==== Records for the exercise

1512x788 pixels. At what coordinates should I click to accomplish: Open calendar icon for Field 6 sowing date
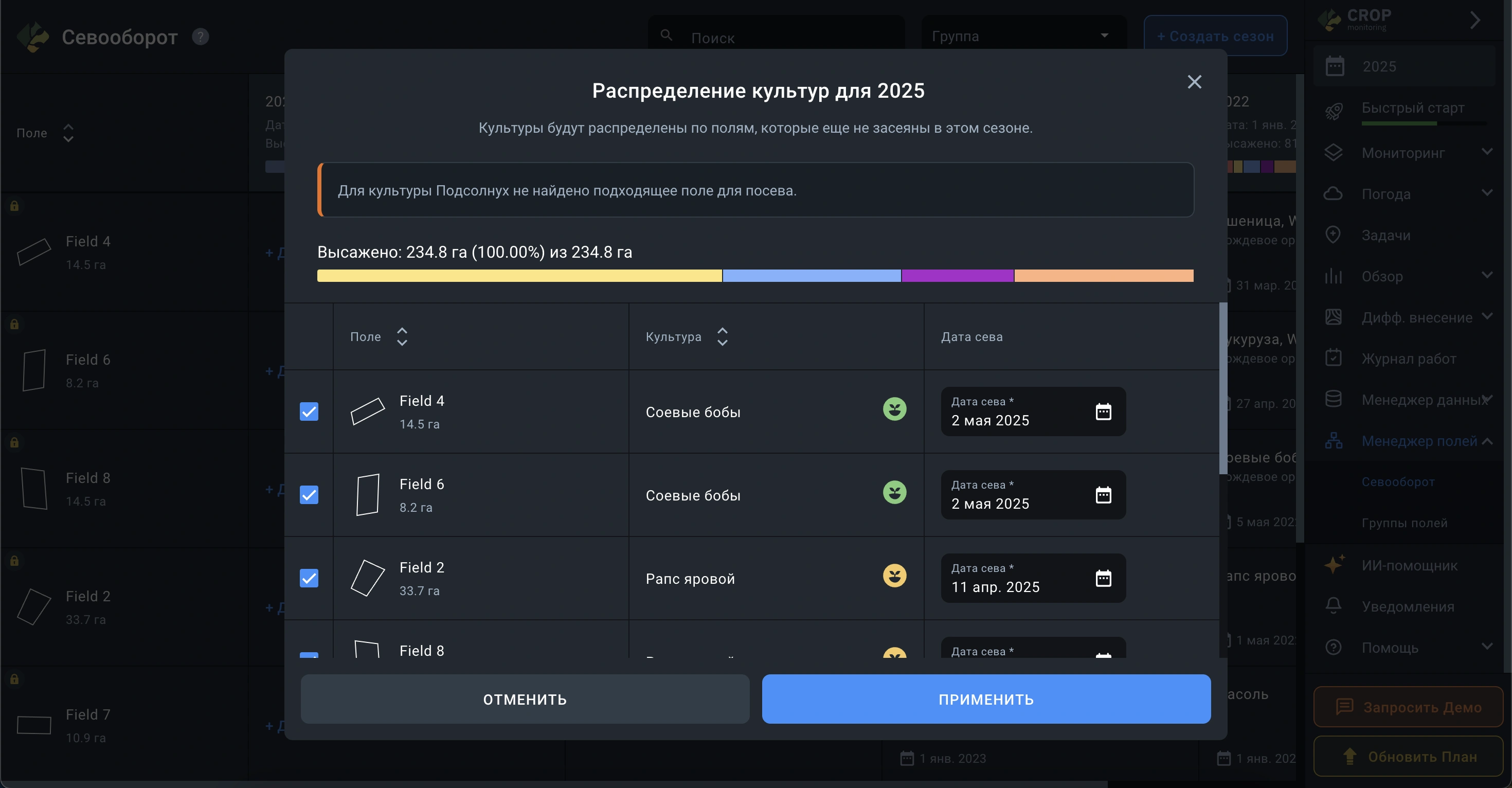click(x=1103, y=495)
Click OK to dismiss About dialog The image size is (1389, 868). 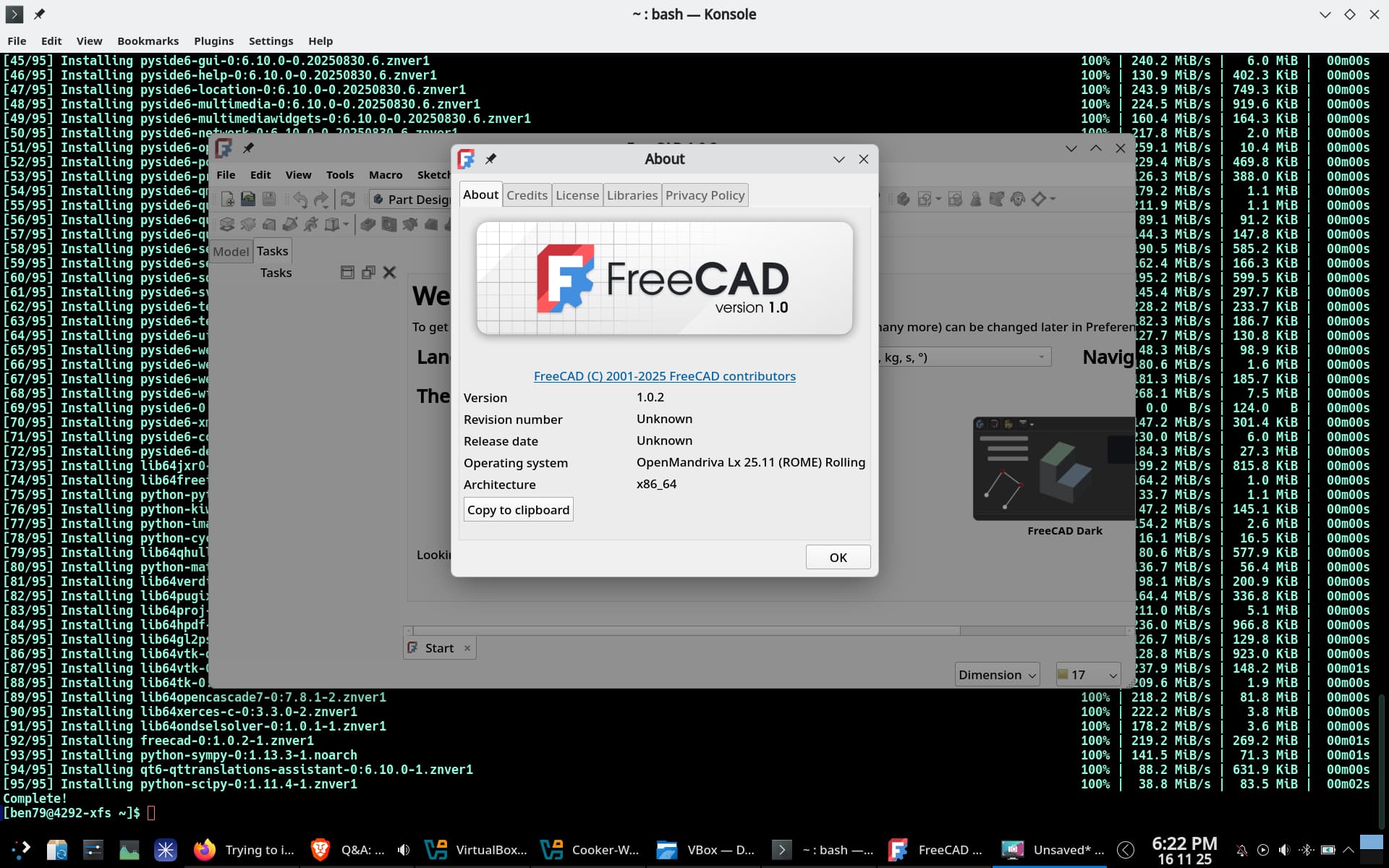pos(838,558)
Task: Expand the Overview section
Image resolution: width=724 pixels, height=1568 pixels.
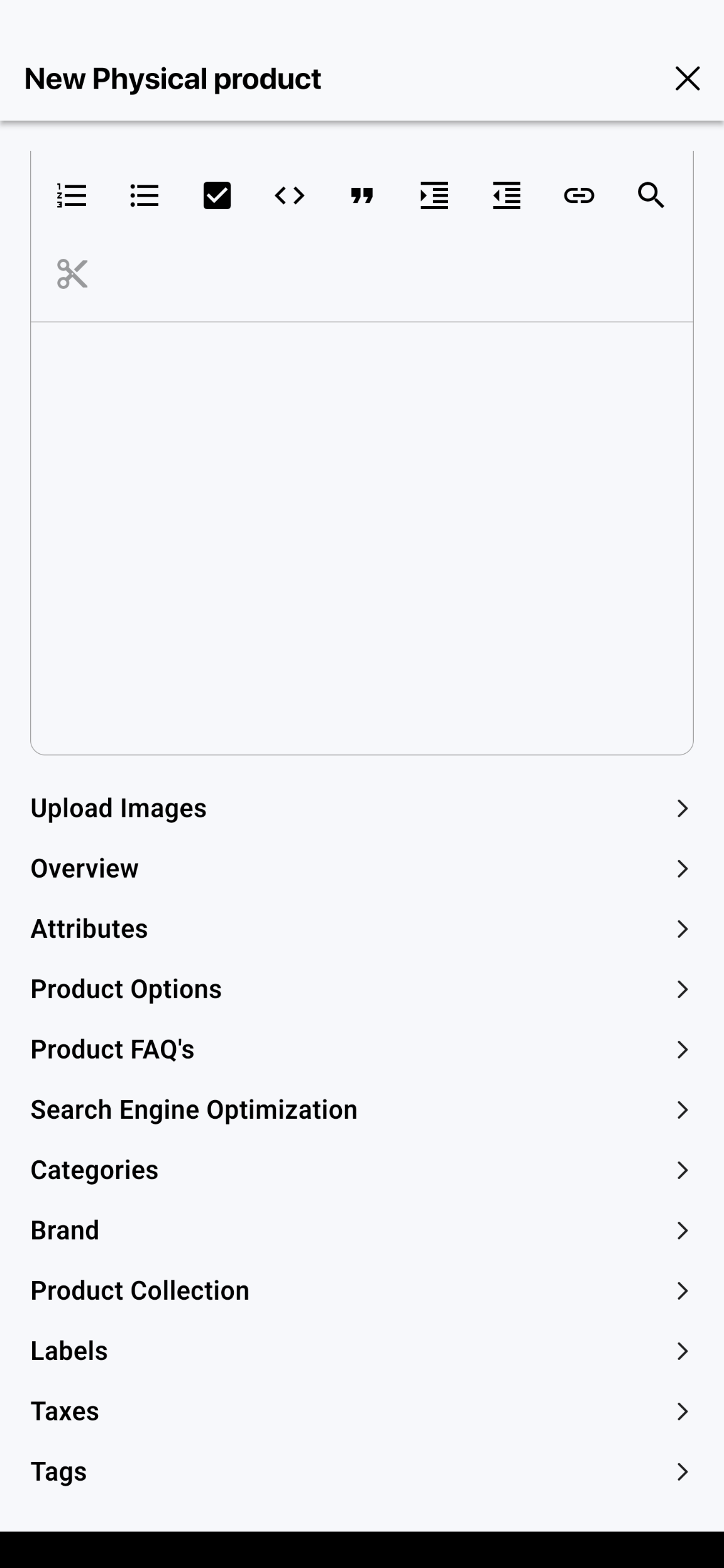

========

Return the stretch of the listing from the line containing "Task: Expand the Overview section" through the end of the listing, word for word, without the pictures.

Task: Expand the Overview section
Image resolution: width=724 pixels, height=1568 pixels.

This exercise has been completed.